Da quel momento incominciai a frequentarla con una certa regolarità e, poverina lei, cominciai veramente a parlare molto più apertamente, anche se devo ammettere che altre difficoltà, poi, mi si presentarono. Ma penso che per questa sera possa bastare e spero di essere stato chiaro. Vi saluto tutti, ciao. Willi
L’attività fantasmatica, per dirla alla Freud, o «i fantasmi della mente» come usiamo chiamarli noi, costituiscono una scena immaginaria in cui l’individuo si immerge come attore, o solo come spettatore, in conformità con quelli che sono i suoi bisogni o le sue pulsioni diverse. L’attività fantasmatica freudiana vuole dirci che l’individuo crea un comportamento fittizio non reale nel quale, appunto, tende a soddisfare i desideri o i bisogni repressi.

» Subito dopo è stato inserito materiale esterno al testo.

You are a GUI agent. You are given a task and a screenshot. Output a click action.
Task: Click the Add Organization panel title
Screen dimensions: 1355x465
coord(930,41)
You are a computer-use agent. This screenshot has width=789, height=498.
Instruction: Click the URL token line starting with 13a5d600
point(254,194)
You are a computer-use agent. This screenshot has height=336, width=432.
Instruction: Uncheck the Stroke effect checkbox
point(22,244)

Questi fantasmi che danno origine a tali comportamenti possono essere inconsci, preconsci (per dirla sempre alla Freud) e, a volte, consci, anche se esistono sempre dei «fantasmi originari» che hanno un’origine atavica. L’analisi e lo studio di questi fantasmi può aiutare a comprendere quelle che sono, appunto, le cose represse, le proiezioni… in poche parole, i problemi dell’individuo.
Ma cerchiamo un attimo di vedere in linea di massima (anche perché non possiamo certamente spendere delle ore a parlare delle teorie freudiane) com’era costituita la personalità secondo il caro amico Sigmund. In particolare cerchiamo di vedere che cos’era l’inconscio.

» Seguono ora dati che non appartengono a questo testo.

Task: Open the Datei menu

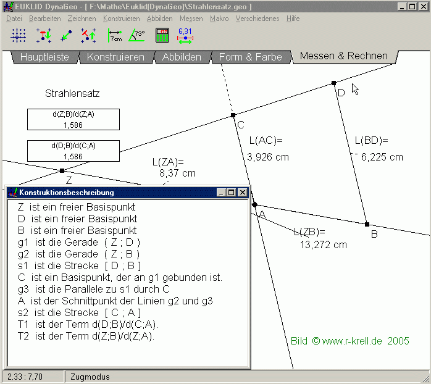Action: point(14,19)
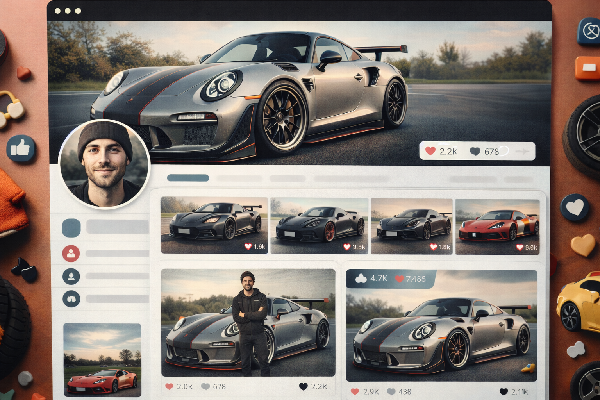Screen dimensions: 600x400
Task: Click the heart icon showing 1.8k on the first gallery thumbnail
Action: [x=248, y=246]
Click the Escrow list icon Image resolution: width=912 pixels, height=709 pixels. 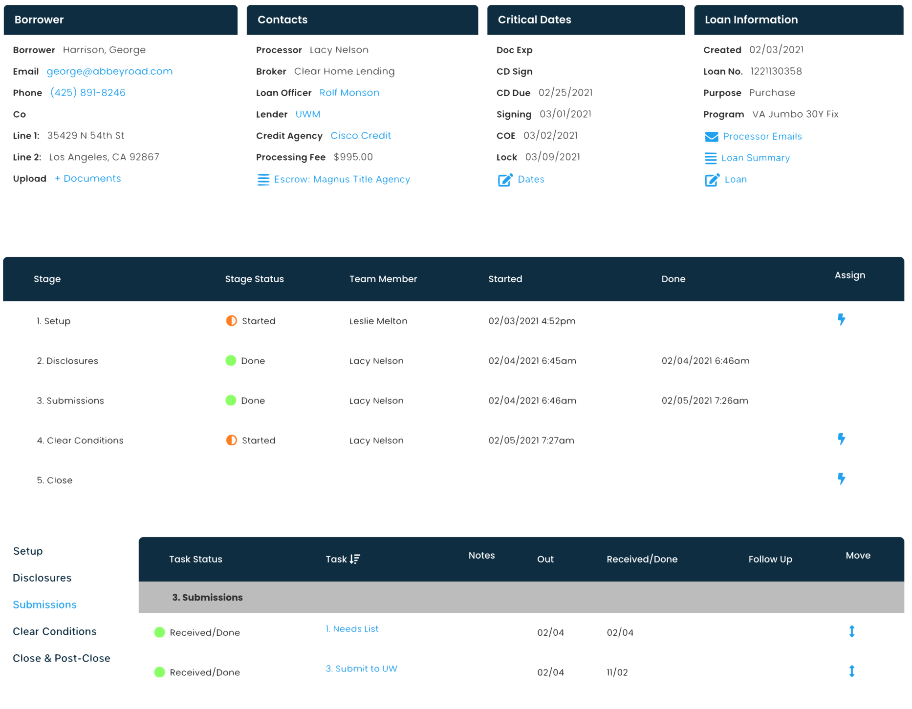263,180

In una prima fase dei suoi studi l’inconscio rappresentava un complesso psichico che racchiudeva le pulsioni, i bisogni che non riuscivano a trovare l’estrinsecazione e una manifestazione a livello di comportamento, quindi tutto ciò che veniva dall’individuo represso fin da bambino.
In un secondo periodo, susseguente ad altri studi che Freud aveva fatto, l’inconscio non indicava più la sfera d’un complesso psichico, ma era soltanto un attributo di alcune (di due in particolare) delle tre istanze che costituivano il vero complesso psichico dell’individuo.
Questo complesso psichico era costituito da una prima istanza da lui chiamata Es o Id che non era propriamente l’inconscio anche se aveva le stesse caratteristiche della definizione da lui stesso data di inconscio nella fase precedente: l’Es rappresentava il serbatoio delle pulsioni dell’individuo, pulsioni che, in linea di massima, non riuscivano ad avere un’estrinsecazione e, quindi, ad arrivare alla fase precosciente e, ancor meno, alla fase cosciente. Tutto ciò che fa parte di questo serbatoio, di questo Es è inconscio, cioè inconsapevole.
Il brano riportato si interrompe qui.